### Tasks
(a) From the blog post on growing as a leader, list everything the author reads, attends, or listens to in order to become a better leader.
(b) Answer these about the blog post on growing as a leader:
(i) On what date was it posted?
(ii) Which two ladders does the author say they do not want to climb?
(iii) In the grocery store example, what has the person prayed for?
(c) Write the next part of the blog post on growing as a leader, picking up after its final sentence.
++++ Document passage ++++
Monday, February 1, 2010

growing as a leader...

One of my constant prayers is that God would grow me as a leader. I pray that He would make me a great leader.
And not make me a great leader for my sake, so that I can climb some "corporate ladder" or some even more messed up "church hierarchical ladder". But I desperately pray for God to make me a great leader for His Name's sake! I want Him to make me into a great leader so that He can use me in big ways for His glory... ultimately to change the world for His renown.

I'm also not one to just sit around and pray for God to make me a great leader. I'm doing everything I can to become a better leader. I feel like God is blessing me and giving me opportunities to become better and better.
I do everything I know of to get better = read books, articles, go to conferences, listen to podcasts, meet with leaders, watch leaders, pick their brains and ask questions, get coaching, and put myself in positions where I can be stretched as a leader and hopefully become better.

But sometimes (probably a lot of times) God uses these unexpected scenarios to grow us as leaders.
And by unexpected I mean that's not really what I was praying for when I asked God to grow me as a leader! (I feel free to tell Him that in the moment too.)

You know what I'm talking about right? Maybe you've prayed for patience and God puts you in this line at the grocery store that doesn't seem to move when you're already late to be at your next spot. You just wanted God to make you patient... you didn't really want the process He was going to use to make you patient.
++++ Dataset ++++
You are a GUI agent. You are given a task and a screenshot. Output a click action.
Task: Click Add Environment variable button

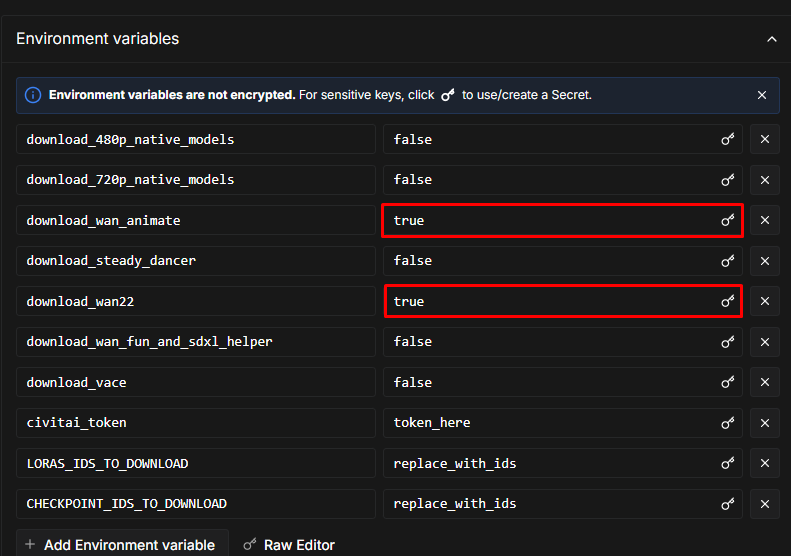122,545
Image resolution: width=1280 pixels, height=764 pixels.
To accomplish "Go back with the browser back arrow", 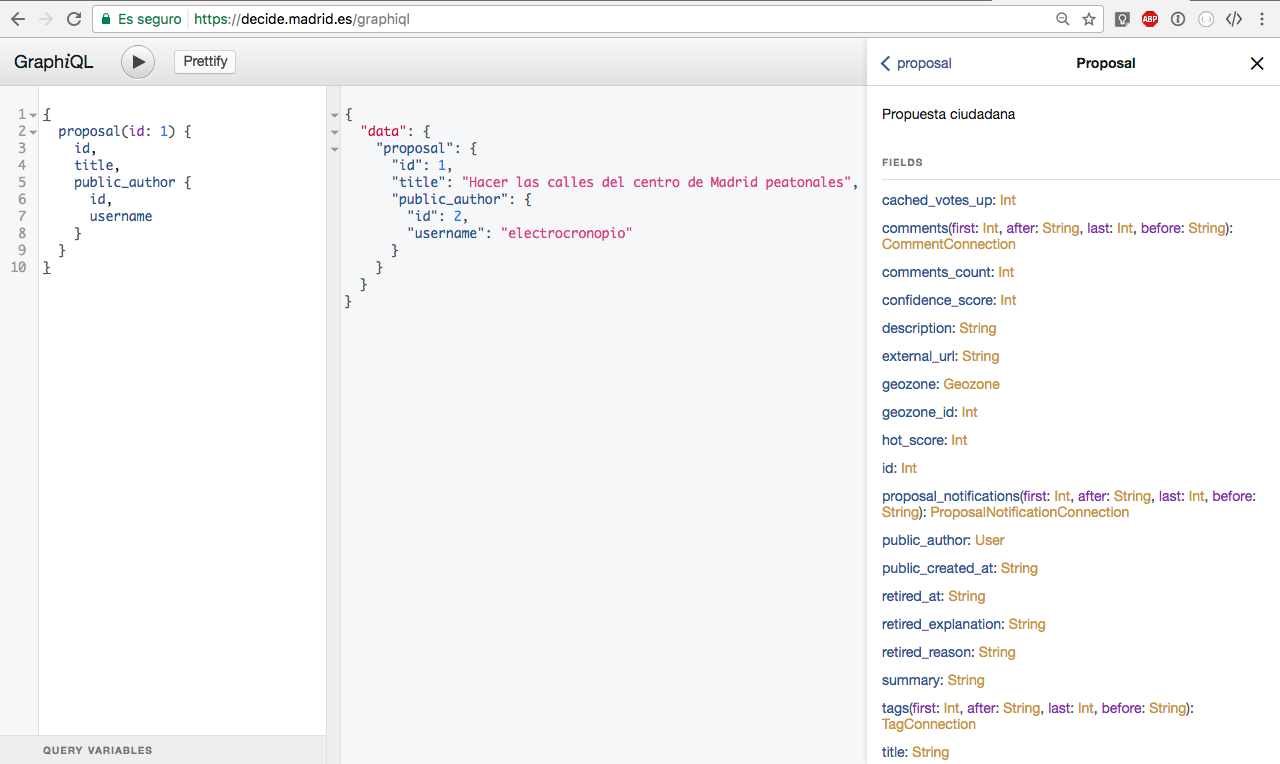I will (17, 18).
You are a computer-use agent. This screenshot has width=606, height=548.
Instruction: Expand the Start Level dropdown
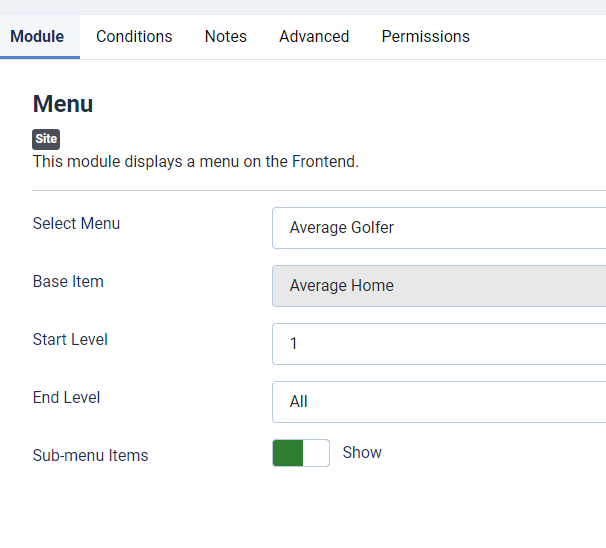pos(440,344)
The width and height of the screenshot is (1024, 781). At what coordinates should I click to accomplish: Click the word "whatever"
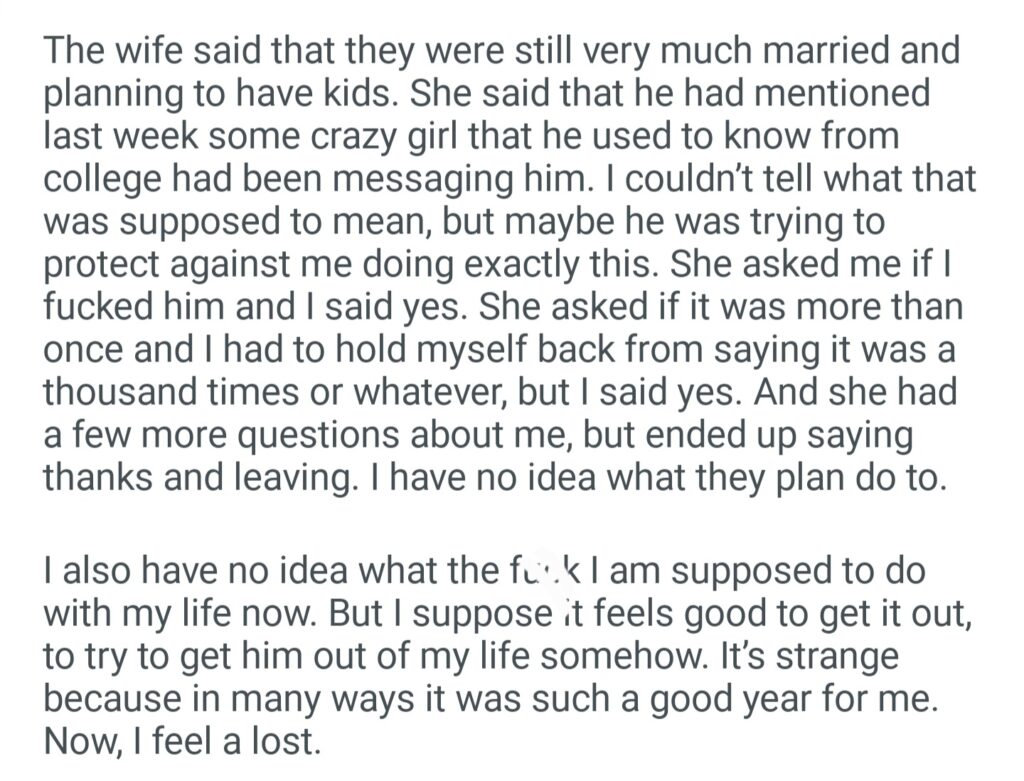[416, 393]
++++
++++ Dataset ++++
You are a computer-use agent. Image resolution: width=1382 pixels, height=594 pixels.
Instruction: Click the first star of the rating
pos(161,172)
++++
++++ Dataset ++++
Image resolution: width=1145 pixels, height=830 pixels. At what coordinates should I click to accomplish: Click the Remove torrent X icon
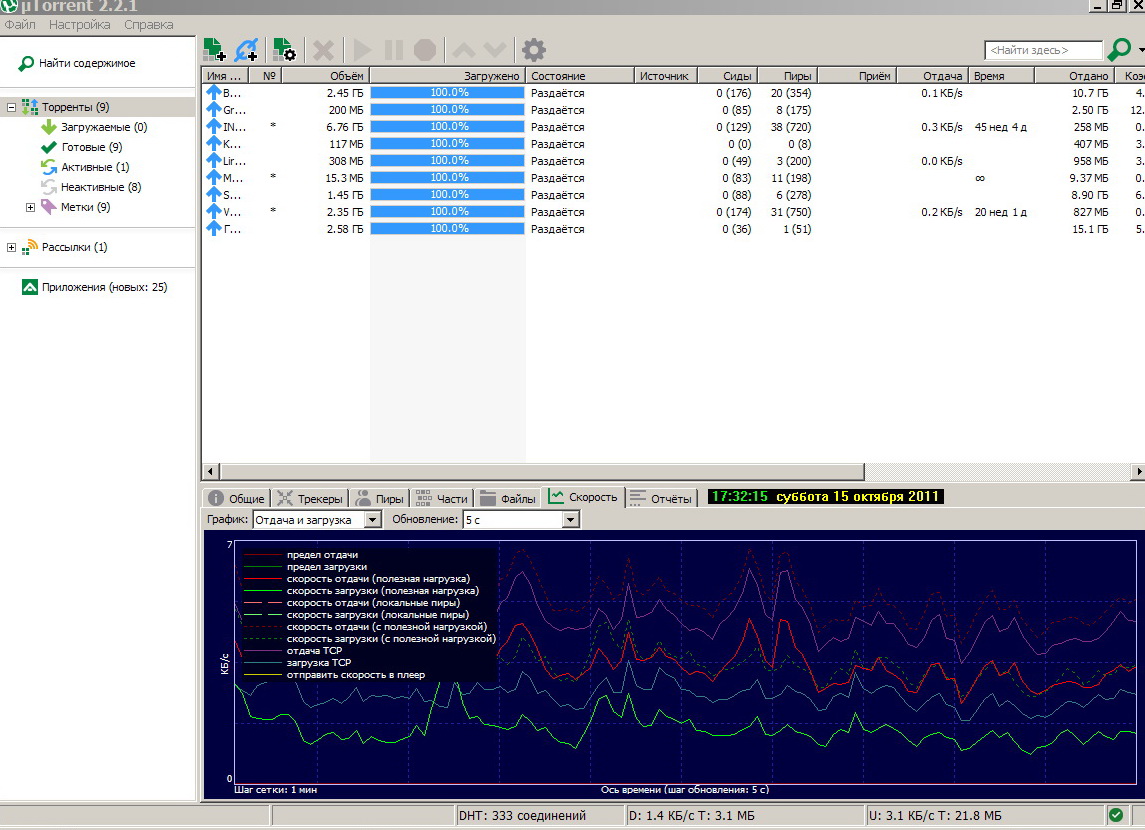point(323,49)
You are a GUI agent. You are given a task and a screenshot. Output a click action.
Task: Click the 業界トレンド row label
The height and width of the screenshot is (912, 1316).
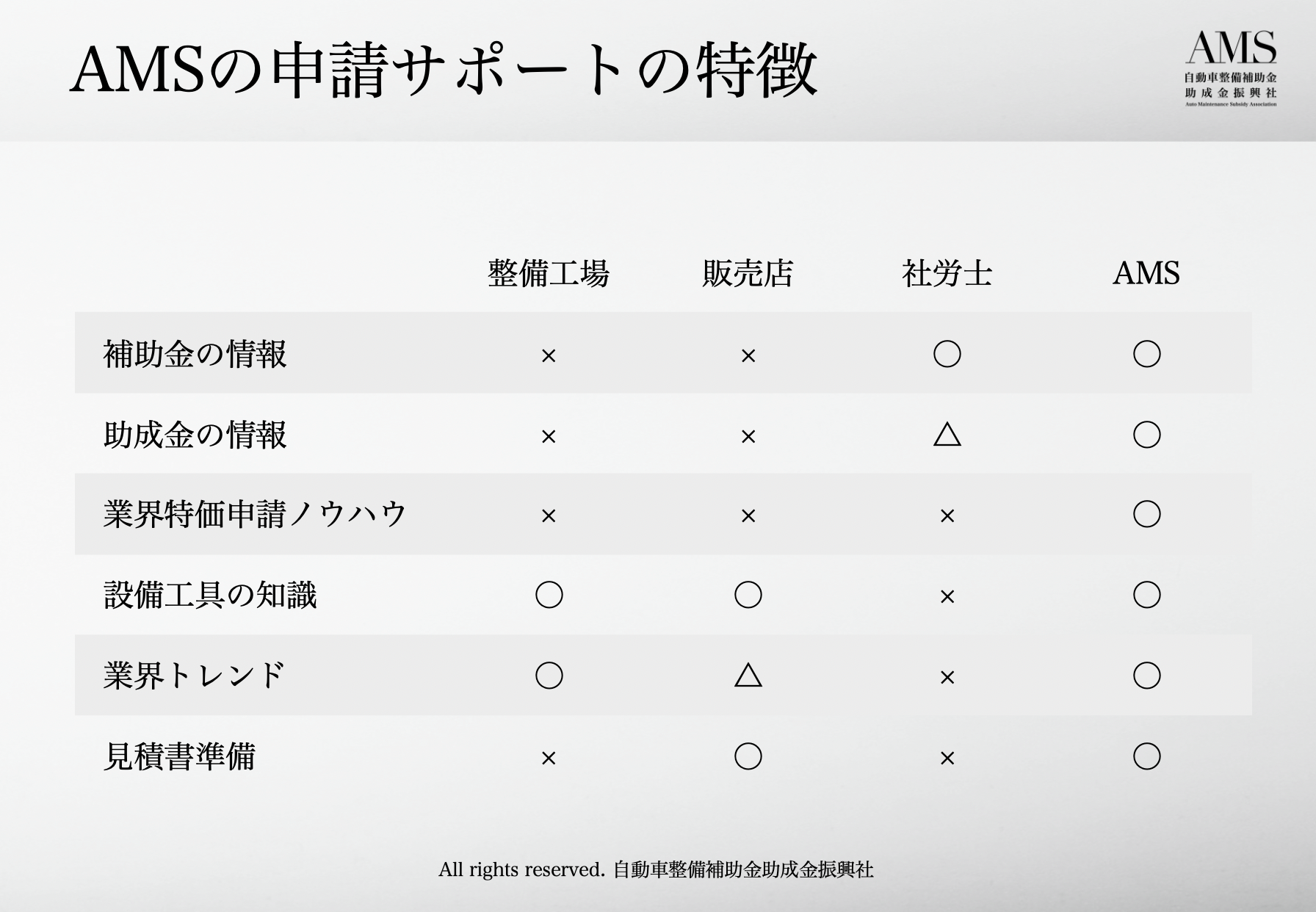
++++
### Answers by item number
(a) Books, articles, conferences, podcasts

(b)
(i) Monday, February 1, 2010
(ii) A "corporate ladder" and a "church hierarchical ladder"
(iii) Patience

(c)
I feel like that is the way God makes us better leaders. Through these processes that aren't always what we would choose.
I can see it happening over and over again in my life. God prepares me and grows me in my leadership through a situation or a scenario or this process that I go through to become stronger and better - but it's not necessarily pleasant or easy.

And I'm like - "You could have just hooked me up with a free ticket to a leadership conference or something..."

But that's not the way God always grows us as leaders. In fact, I'm confident that God is growing me more through these circumstances than any conference. I'm not in it for "comfort" in the now, but I want God to use me to rock the world for the next 50-60 years!

So, God, I know I'm praying a dangerous prayer, BUT...
Bring it on. Bring whatever it takes. Ultimately use my life for Your glory.

1 comment:

Charity Patrick said...

I love this post! This is my prayer also!